* [Text provided]
============================================================

Post-operative surgical site infections in Neurosurgery have high morbidity and mortality. World renowned Neurosurgical centres report an overall post-operative infection rate of about 2%.Various antibiotic regimes and aseptic precautions are recommended. We report our post-operative infection rate with aseptic procedures and antibiotic prophylaxis in our institute which is very economical and efficient. Among 524 cases, the distribution of the cases were as follows 33% (174/524) cranial, 53% (279/524) spinal, 6% (31/524) V-P shunt CSF diversion procedures, 7% (36/524) re-operated cases and 1% (7/524) endoscopic procedures. Immediate post-operative fever rates 2.2% (12/463), delayed post-op fever (>48 hours) rates 0.19% (1/463), CSF and blood culture positive rates 0.19% (1/463).Total incidence of post-operative infection is 0.19% and mortality due to post-operative infection is nil. Staph.aureus and Propionibacterium.acnes infections poses a threat in surgical procedures associated with a high risk of infection so antibiotic prophylaxis of the same can be effective in controlling SSI’s.

============================================================

[Source data]

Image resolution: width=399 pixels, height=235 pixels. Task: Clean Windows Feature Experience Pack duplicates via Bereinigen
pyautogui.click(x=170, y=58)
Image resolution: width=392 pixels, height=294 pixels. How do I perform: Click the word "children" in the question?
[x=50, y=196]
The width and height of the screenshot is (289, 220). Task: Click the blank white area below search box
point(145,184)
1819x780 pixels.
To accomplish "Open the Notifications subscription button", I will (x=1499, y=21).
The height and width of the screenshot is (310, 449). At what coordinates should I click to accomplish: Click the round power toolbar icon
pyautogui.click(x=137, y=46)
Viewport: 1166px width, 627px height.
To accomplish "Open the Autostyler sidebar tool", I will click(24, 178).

============================================================

* [Problem set]
1. According to the text on post-operative infections in neurosurgery, why can antibiotic prophylaxis against Staph. aureus and Propionibacterium acnes help control surgical site infections? Answer in one to three sentences.
2. Resume the text on post-operative infections in neurosurgery, picking up after its final sentence.

* [Answers below]
1. Those two infections pose a threat in surgical procedures that carry a high risk of infection. Prophylaxis aimed at them can therefore be effective in controlling surgical site infections.

2.
Surgical site infections (SSIs) are the most common and serious complications among surgically treated patients, resulting in increased rates of morbidity and mortality, prolonging stay in hospitals and costs. They are the third most commonly reported nosocomial infection and account for approximately a quarter of all nosocomial infections. Reported rates of SSIs are relatively variable, ranging from 1%-8% in published series after cranial surgery1 and from 0.5%-18.8% after spine surgery3. Such wide-ranging results from different reports may be caused by significant variations in operative factors, such as the use of implants or drains, the surgical approach itself and length of stay in hospital3,10. Up to 60% of SSIs are estimated to be preventable when using evidence-based guidelines2. Around 5–15% of Infection rate has been reported to occur in the shunt procedures done6,7. Many factors have been associated with shunt infection, are the aetiology of hydrocephalus, the age of the patient and the type of shunt implanted6. Although advances have been made in infection control pre- and peri-operative practices, including improved operating room ventilation, sterilization methods, surgical technique, barriers and availability of antimicrobial prophylaxis still SSIs continues to remain a substantial concern in Neurosurgery.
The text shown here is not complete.